Data to process>
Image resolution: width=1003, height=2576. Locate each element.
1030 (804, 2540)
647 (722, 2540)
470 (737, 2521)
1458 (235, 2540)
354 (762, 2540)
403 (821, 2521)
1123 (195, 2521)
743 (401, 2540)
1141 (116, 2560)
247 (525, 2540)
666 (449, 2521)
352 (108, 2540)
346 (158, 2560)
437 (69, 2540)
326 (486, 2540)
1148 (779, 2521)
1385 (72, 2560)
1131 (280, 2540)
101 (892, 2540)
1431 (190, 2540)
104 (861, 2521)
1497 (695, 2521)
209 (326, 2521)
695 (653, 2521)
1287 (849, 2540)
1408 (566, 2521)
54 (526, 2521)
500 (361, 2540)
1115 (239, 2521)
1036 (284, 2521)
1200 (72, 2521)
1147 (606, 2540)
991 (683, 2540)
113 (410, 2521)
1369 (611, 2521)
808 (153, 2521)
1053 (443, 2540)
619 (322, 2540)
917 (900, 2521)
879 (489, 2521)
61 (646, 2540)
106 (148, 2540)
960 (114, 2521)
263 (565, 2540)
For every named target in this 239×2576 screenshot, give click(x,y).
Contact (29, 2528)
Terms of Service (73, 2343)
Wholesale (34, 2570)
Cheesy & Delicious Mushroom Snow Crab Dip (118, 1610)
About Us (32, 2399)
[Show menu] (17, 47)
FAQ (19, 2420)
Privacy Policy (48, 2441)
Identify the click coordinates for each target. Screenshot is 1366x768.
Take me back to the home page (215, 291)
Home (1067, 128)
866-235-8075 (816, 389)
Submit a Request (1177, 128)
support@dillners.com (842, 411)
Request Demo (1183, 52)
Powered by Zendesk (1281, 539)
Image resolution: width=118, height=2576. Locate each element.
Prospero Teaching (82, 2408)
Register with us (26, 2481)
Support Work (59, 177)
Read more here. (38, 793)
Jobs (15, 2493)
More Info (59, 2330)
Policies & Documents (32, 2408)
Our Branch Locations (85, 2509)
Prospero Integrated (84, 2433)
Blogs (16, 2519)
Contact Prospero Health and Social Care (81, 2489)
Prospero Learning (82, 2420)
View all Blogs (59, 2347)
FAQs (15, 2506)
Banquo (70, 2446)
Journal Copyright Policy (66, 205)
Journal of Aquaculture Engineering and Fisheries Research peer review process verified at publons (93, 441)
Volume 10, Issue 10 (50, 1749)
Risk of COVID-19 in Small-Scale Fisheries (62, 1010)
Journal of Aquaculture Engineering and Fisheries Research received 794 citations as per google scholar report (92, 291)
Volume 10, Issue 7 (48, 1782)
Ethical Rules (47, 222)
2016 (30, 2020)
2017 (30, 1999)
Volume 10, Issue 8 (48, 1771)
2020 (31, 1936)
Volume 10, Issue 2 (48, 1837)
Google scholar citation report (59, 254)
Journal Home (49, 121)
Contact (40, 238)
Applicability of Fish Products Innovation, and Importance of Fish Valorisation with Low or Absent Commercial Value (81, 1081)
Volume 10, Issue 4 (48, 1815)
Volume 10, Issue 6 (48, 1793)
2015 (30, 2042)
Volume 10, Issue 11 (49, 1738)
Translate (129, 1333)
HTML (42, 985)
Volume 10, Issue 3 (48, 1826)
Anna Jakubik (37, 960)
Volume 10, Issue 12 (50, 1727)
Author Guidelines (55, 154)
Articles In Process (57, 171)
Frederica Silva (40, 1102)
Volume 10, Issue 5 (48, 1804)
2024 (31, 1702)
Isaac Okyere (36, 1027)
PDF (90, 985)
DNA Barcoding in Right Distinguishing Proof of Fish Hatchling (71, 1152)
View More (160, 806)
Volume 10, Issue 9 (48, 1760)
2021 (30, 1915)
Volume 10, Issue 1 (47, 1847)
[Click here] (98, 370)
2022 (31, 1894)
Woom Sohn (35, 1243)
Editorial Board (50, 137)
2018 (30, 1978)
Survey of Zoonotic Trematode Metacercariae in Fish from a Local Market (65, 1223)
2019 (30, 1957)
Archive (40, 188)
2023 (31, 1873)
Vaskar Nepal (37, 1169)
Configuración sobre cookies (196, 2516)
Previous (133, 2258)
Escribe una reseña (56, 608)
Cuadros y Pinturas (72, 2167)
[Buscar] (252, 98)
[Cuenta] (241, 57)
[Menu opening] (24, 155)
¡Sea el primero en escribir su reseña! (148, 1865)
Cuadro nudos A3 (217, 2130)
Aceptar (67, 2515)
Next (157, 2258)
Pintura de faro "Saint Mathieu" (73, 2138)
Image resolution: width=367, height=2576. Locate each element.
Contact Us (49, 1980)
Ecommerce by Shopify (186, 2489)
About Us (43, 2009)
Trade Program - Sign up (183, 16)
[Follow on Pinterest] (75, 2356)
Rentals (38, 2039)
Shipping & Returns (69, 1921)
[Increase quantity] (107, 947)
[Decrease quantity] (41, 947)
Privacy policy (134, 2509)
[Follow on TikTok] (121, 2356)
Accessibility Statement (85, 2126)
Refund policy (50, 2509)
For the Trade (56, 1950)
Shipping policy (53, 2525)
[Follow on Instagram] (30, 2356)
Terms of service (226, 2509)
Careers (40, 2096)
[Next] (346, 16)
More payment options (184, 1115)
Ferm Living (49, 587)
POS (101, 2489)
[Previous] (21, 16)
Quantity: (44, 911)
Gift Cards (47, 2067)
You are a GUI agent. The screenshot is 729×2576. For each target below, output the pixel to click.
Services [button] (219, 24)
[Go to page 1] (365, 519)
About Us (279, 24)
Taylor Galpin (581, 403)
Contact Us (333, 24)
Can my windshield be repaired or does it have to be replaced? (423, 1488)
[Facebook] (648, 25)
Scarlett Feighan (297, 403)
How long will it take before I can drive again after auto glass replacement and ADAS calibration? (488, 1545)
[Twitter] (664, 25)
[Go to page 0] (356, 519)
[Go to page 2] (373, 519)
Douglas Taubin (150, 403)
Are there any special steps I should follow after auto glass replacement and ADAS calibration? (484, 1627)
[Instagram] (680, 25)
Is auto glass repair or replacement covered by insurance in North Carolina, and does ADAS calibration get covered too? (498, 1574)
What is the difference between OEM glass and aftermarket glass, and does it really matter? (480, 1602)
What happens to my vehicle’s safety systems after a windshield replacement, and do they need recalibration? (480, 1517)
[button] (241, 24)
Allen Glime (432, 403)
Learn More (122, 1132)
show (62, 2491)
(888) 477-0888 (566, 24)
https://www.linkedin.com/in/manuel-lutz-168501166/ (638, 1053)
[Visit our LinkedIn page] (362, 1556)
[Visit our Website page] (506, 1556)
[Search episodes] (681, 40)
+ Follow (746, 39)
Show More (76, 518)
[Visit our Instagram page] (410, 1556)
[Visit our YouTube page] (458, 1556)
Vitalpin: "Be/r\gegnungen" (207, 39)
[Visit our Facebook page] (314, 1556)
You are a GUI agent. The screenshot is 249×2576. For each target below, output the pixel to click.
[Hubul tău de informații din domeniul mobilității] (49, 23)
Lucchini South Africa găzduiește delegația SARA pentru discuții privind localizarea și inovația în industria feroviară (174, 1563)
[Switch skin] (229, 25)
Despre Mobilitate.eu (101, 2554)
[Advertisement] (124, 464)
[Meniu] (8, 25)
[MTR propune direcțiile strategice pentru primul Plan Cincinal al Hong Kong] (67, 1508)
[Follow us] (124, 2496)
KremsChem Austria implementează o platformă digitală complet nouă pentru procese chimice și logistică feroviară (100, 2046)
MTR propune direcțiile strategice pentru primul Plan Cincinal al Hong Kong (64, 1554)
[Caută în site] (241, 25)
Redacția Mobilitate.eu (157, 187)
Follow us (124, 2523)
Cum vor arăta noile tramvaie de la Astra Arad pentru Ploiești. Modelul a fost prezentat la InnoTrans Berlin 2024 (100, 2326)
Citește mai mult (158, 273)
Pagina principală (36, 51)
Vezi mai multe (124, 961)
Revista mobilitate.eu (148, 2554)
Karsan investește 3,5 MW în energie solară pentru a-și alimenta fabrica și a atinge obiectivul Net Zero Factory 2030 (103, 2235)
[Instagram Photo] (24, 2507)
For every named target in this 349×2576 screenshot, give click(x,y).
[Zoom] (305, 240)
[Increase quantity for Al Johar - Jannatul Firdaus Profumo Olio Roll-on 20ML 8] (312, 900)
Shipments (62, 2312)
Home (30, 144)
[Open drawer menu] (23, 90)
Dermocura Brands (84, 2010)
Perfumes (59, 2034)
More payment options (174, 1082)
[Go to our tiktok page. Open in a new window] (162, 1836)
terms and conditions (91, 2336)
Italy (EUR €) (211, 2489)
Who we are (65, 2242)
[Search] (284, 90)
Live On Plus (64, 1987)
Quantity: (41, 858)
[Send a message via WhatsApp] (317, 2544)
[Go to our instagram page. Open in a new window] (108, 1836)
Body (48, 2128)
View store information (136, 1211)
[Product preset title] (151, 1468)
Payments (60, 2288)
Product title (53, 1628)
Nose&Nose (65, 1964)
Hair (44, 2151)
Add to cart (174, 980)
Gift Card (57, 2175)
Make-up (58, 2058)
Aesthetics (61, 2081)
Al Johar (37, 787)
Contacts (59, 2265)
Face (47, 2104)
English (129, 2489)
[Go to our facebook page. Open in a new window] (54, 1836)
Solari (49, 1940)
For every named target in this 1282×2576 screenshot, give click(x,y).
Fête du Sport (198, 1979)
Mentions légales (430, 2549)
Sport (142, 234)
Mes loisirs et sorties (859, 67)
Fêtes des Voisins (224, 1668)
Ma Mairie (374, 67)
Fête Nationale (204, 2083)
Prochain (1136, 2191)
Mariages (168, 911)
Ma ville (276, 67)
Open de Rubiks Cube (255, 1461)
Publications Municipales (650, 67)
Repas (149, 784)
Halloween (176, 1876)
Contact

Instructions to follow>
Your answer should be a single number: how many lines of the material contain the word "Plan".

Response box>
2